Three of her middle-school students won medals last month in a state Chinese language speech contest. Frank Breu, a seventh-grader from Edison Middle School, Alex Kestol, a seventh-grader from Marshall Middle School, and Casey Chen, an eighth-grader from Marshall, all made their teacher proud.
About 150 students competed in different categories at the event sponsored by the Wisconsin Association of Chinese Language Teachers.
“I told them that winning or losing is not important,” Khan said. “It is good experience for them. The process is more important than the result.”
Khan met the teens at the Hedberg Public Library every Saturday for two months to help them do well. Each had to memorize a short story and tell it in Chinese. They were rated on how well they learned the story, their fluency, demeanor and intonation. Two presented a traditional Chinese poem, while one told a fable. Part of their practice included shouting the stories at the river behind the library.
“Their teacher went the extra mile to help them succeed,” said Sylvia Andrus, Frank’s mother.
She encouraged her son to begin studying Chinese in fourth grade.
“It seemed like too good of an opportunity to pass up,” she said. “The country is up and coming in importance. If he ever has to interact with someone from that part of the world, it will help him so much.”
Frank needed to be convinced at first to study one of the world’s hardest languages. But now he uses the word “fun” when talking about Chinese class.
“There are lots of jobs I could get if I learn Chinese,” he said. “I could go to China and teach Chinese.”
Alex also enjoys learning Chinese.
“My parents saw it as an incredible opportunity,” she said. “There are so many reasons to learn Chinese.”
Alex and Frank both competed with students who are not native speakers. Alex got a bronze medal and Frank got a silver one.
Casey came to the United States from China when she was a child and competed with other native speakers. She earned a silver medal.
“I watch TV in Chinese all the time,” she said. “My brother and I only listen to Chinese music and Chinese videos. I know how to speak Chinese fluently, but I don’t know how to read and write it.”
Khan, who is in her third year of teaching Mandarin Chinese in Janesville, has almost 100 middle-school students in classes and more online.
Many students find writing Chinese, which has a different character for every word, complicated and slow, she said. The language has more than 2,500 characters used in daily writing alone. Chinese also has five different tones, which give the same word five different meanings.
“For American people, this is hard to get,” said Khan, who is from China.
Superintendent Karen Schulte said the district’s goal is to prepare globally competent students.
“We know that the study of Chinese language and culture bridges the cultural gap, provides insight into people’s values and struggles and creates a platform for dialogue that is crucial for effective communication,” she said. “…Knowing two or more languages is an advantage not a burden.”
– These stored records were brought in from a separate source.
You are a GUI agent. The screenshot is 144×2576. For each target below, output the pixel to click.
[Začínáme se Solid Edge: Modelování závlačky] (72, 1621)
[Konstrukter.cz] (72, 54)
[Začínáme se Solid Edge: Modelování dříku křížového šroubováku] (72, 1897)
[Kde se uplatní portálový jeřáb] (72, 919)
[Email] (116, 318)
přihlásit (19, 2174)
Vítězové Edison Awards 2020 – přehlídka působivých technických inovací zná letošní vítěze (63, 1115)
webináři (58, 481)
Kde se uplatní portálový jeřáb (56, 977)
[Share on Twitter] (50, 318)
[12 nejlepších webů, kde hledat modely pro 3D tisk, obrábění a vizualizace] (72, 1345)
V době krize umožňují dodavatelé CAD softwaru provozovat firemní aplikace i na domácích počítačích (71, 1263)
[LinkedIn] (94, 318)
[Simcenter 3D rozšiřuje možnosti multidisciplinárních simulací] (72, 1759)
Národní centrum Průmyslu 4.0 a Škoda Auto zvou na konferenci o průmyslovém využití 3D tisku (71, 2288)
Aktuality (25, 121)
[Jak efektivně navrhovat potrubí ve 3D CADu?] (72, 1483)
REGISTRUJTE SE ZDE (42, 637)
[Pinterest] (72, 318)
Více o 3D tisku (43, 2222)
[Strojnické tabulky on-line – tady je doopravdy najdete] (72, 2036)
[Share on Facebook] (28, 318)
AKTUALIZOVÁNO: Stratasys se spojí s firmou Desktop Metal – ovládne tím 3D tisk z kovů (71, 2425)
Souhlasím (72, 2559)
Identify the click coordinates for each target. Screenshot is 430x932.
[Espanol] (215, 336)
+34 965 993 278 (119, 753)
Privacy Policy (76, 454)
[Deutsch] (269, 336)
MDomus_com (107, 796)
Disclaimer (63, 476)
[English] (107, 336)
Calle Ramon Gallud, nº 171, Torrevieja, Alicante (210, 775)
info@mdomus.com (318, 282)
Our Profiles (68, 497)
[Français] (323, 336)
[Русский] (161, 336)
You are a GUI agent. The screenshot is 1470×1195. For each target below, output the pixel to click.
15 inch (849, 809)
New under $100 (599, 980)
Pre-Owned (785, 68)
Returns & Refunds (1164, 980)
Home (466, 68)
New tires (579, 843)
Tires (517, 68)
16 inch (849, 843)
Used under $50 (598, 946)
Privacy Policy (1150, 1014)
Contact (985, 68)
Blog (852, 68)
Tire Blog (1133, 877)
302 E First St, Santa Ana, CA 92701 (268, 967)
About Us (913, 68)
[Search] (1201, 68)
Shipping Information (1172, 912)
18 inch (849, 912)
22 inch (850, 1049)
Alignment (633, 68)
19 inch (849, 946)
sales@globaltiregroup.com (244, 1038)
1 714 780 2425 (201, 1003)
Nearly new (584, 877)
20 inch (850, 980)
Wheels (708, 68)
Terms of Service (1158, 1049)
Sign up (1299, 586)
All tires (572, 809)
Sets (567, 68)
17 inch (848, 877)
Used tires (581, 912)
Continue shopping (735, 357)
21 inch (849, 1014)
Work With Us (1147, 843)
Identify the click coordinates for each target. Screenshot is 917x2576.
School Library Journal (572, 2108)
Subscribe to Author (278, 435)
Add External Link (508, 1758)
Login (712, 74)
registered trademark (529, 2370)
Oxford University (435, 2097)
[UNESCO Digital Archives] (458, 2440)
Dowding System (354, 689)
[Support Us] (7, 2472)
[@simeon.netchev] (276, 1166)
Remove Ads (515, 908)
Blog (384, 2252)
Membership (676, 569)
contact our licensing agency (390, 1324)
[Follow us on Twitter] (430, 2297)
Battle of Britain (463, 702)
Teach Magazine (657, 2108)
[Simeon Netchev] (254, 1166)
Learning Chinese is part of a bigger tie to China that the Janesville School District is nurturing. This summer, 40 Chinese students are scheduled to spend part of the summer in Janesville. They will attend a cultural and academic program with a like number of Janesville students.
Khan works diligently with her students because watching them speak Chinese makes her happy.
“It is satisfying to see their language skills grow,” she said.
For students who find their homework challenging, she offers a Chinese proverb:
“Difficult things will become easier, if you really put your heart into it.”